Once the groceries were put away, Jennifer brought out a videotape. A holdover from her repressed days, just a few weeks prior. A friend of hers had made her a tape of the first 5 episodes of South Park – a show I’d never seen, or heard of. She said I’d love it. I made my sandwich : two slices of bread, mayo, 6 slices of turkey breast, a slice of fresh cheddar cheese, a slice of tomato, a chunk of iceberg lettuce, two “sandwich stacker” pickle slices. I sat on my couch – MY COUCH! in MY HOME! – and watched South Park while the light of the early-evening Phoenix sun was setting over the courtyard just outside our living room window. Early-evening Phoenix is such a sight to behold. I don’t know if it’s the weather or the weird purple sky, or maybe just who I am as a person. But, goddamnit, few things feel as calm and serene on a good day quite like the feeling of an early-evening Phoenix.
It was heaven. Pure bliss. As long as I live, I’ll never forget that sandwich, and that moment. When everything felt right, and I had the newfound freedom, and I was an adult, and I had no idea where I would go or what I would do1.
My mom came to visit a few weeks later, right around my birthday (she was always a sucker for celebration). She came to my workplace and we went to lunch – she called me a “little stinker” for having a bumper sticker on my car that said “Prevent AIDS. Aim for the chin”. She wanted to see my apartment, but she had to run across town to spend some time with my sister and her kids. I gave her my address, and figured she’d call me later that evening.
I walked into my apartment around 6pm, and found my two female roommates running around in their bra/panties, with my mom sat on our loveseat in our entry way.

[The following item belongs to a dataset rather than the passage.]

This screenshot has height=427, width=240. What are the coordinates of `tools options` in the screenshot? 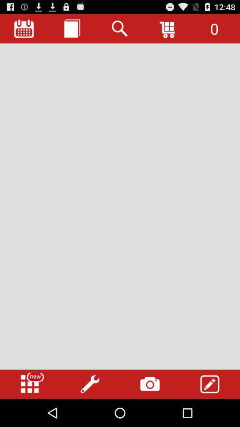 It's located at (90, 384).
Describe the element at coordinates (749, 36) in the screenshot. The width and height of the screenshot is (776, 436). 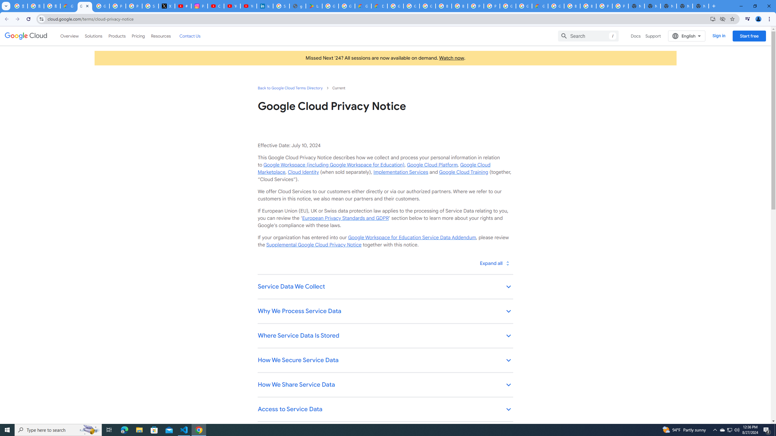
I see `'Start free'` at that location.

She was smiling and laughing and clapping her hands. “C’mon Mitcz! take a seat! they’re having a bra show!”. There’s many times in my life that I found out how chill and surprisingly open-minded my mom was, where I thought “where has this woman been? why didn’t she tell me she was this chill?”. This was one of those times – another being when she drove my senior-year girlfriend to our house to stay the night with me in my room.
My roommates had apparently gone to Victoria’s Secret that day cause they both had gift cards, and were in the process of trying things on when my mom knocked on the door and said “hey! go try ’em on! let’s see what you got!”. They loved my mom, and I sat awkwardly next to the woman who raised me as my two barely-legal female roommates did stripteases in barely-clothing for an hour and then we all went out to dinner.
As awesome as that was, it was no sandwich on the couch.